I was triggered to write this post because of an interesting article in De Tijd from some years ago which I recently stumbled upon again. Maarten Lambrechts investigated which members of the Flemish parliament are industrious and which are… less so.
To make this more concrete he looked at the number of initiatives and questions by parliamentarians in the Flemish Parliament. Based on this he was able to divide politicians in several categories according to their productivity. However I chose to approach the question of politician productivity from another angle. Instead of focusing on questions and initiatives I chose to focus on the commission attendances by MPs. On the one hand I chose to focus on attendances since it’s a very binary variable (you’re either there or you’re not), on the other hand I chose to limit myself to the commission meetings. A large chunk of parliamentary work is done in the commissions which mostly remains invisible to the public.

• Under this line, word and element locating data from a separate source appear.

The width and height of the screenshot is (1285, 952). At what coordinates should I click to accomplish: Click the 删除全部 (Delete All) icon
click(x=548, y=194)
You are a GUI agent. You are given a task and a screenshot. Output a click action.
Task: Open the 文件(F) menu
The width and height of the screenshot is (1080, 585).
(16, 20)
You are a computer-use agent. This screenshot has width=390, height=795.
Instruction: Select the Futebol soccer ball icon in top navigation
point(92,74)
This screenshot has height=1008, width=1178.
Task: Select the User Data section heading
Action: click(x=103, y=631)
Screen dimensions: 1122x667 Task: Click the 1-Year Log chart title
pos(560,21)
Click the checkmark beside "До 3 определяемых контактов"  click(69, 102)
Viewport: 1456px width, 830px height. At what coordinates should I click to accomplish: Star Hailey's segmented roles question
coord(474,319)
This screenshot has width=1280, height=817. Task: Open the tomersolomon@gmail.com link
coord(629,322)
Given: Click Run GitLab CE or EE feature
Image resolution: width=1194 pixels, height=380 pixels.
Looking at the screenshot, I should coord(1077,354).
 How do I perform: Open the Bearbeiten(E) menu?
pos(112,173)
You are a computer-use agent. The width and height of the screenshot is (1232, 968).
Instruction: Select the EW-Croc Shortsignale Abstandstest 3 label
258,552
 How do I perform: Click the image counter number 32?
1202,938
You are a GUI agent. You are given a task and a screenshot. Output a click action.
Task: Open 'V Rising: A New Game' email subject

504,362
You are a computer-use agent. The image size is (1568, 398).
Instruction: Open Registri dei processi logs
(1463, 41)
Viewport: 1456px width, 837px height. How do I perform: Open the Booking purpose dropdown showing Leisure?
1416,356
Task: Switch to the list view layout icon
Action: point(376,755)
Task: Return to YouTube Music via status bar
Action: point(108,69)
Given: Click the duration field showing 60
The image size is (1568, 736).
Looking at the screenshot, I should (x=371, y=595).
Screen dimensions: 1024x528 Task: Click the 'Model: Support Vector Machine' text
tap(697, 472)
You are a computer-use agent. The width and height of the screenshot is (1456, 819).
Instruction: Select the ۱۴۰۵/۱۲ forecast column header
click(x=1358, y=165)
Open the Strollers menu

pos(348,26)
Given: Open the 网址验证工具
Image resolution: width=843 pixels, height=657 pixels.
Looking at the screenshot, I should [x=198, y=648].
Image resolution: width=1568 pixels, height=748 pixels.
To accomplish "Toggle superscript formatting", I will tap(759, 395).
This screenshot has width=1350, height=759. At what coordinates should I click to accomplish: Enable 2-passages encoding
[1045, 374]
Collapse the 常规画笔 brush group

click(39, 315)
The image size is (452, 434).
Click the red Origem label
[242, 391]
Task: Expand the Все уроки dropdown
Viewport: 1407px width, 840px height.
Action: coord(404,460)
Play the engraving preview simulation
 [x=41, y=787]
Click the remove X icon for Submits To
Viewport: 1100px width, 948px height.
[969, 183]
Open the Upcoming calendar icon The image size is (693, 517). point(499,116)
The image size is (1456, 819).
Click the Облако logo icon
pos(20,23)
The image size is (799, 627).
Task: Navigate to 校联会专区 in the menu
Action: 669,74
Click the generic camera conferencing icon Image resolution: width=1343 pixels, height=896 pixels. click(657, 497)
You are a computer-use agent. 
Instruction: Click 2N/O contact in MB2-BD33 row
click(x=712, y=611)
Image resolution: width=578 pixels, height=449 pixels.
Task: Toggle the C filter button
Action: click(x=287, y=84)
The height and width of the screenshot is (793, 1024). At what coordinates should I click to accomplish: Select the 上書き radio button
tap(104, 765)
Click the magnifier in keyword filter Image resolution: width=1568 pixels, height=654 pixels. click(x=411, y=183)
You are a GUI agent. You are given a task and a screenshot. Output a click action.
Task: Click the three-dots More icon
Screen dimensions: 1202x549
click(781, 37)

Originally I started off thinking to replicate the analysis exactly as it was done in the article in De Tijd. I was pleased to see an accompanying article exists explaining the process of making the article. This way I learned the Flemish parliament has its own API in the spirit of open data. Unfortunately using this API turned out to be harder than expected.
Using the API was harder than expected because there’s no obvious way to connect a member of parliament with their work. There are several ways to make the connection but none of them was satisfactory. This part of the post focuses on the inner workings of the API of the Flemish parliament. Feel free to skip this section if you’re only interested in the results and not the process of making this post.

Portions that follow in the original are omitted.